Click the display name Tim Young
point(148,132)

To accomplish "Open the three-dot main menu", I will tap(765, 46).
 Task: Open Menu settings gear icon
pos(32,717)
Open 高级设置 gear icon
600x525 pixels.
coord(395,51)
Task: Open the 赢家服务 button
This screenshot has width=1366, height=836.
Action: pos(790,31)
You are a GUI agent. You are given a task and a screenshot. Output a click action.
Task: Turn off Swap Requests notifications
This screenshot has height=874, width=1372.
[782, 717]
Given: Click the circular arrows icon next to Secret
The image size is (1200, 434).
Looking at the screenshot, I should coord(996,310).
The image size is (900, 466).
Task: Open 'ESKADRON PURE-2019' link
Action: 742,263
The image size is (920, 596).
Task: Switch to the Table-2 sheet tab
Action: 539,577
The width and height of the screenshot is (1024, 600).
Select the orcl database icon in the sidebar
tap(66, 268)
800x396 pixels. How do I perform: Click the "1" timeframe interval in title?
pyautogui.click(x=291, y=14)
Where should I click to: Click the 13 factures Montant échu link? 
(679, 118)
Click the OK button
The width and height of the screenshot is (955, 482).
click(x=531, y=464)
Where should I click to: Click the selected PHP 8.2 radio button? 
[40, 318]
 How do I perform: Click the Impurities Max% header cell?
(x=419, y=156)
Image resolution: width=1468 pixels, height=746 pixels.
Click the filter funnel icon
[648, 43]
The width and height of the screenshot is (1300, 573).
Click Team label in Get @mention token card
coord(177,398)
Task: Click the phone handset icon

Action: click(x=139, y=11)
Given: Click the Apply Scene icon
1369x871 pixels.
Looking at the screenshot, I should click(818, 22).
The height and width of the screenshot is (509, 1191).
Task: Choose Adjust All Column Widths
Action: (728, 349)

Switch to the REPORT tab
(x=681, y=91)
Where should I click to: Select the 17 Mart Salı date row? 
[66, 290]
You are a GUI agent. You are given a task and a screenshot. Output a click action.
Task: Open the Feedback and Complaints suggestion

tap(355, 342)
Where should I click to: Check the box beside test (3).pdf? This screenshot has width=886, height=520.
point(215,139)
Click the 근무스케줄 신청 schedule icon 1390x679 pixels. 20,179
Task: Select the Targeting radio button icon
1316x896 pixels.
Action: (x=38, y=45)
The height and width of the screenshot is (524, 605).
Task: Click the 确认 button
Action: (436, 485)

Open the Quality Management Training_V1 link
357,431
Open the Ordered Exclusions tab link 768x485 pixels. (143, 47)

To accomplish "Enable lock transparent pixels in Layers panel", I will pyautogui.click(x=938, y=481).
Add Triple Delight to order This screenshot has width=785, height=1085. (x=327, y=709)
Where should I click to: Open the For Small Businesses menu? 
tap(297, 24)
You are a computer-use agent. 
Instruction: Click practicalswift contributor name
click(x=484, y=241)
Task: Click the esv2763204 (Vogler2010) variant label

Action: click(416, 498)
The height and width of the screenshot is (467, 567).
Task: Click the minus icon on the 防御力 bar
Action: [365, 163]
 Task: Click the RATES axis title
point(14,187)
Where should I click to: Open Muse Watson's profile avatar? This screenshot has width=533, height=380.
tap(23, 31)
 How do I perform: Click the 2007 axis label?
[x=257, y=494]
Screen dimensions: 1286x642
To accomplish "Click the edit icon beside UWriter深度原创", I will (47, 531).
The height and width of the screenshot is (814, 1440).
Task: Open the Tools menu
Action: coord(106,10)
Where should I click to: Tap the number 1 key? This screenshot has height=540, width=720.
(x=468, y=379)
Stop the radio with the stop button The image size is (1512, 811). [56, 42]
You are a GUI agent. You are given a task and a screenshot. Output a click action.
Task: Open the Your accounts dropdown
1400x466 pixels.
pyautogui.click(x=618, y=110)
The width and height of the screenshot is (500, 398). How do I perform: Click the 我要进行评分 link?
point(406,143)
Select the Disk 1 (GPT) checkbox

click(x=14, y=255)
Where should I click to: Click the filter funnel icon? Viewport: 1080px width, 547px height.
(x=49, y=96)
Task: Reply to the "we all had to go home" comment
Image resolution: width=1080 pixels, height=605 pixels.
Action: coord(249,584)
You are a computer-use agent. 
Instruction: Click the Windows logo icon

▸ Your instructions:
Every line from the top of the material through the line containing "The width and height of the screenshot is (1024, 600)." must be transcribed exactly, and no other line may appear.

▸ Solution to the exercise:
Click the display name Tim Young
point(148,132)

To accomplish "Open the three-dot main menu", I will tap(765, 46).
 Task: Open Menu settings gear icon
pos(32,717)
Open 高级设置 gear icon
600x525 pixels.
coord(395,51)
Task: Open the 赢家服务 button
This screenshot has width=1366, height=836.
Action: pos(790,31)
You are a GUI agent. You are given a task and a screenshot. Output a click action.
Task: Turn off Swap Requests notifications
This screenshot has height=874, width=1372.
[782, 717]
Given: Click the circular arrows icon next to Secret
The image size is (1200, 434).
Looking at the screenshot, I should coord(996,310).
The image size is (900, 466).
Task: Open 'ESKADRON PURE-2019' link
Action: 742,263
The image size is (920, 596).
Task: Switch to the Table-2 sheet tab
Action: 539,577
The width and height of the screenshot is (1024, 600).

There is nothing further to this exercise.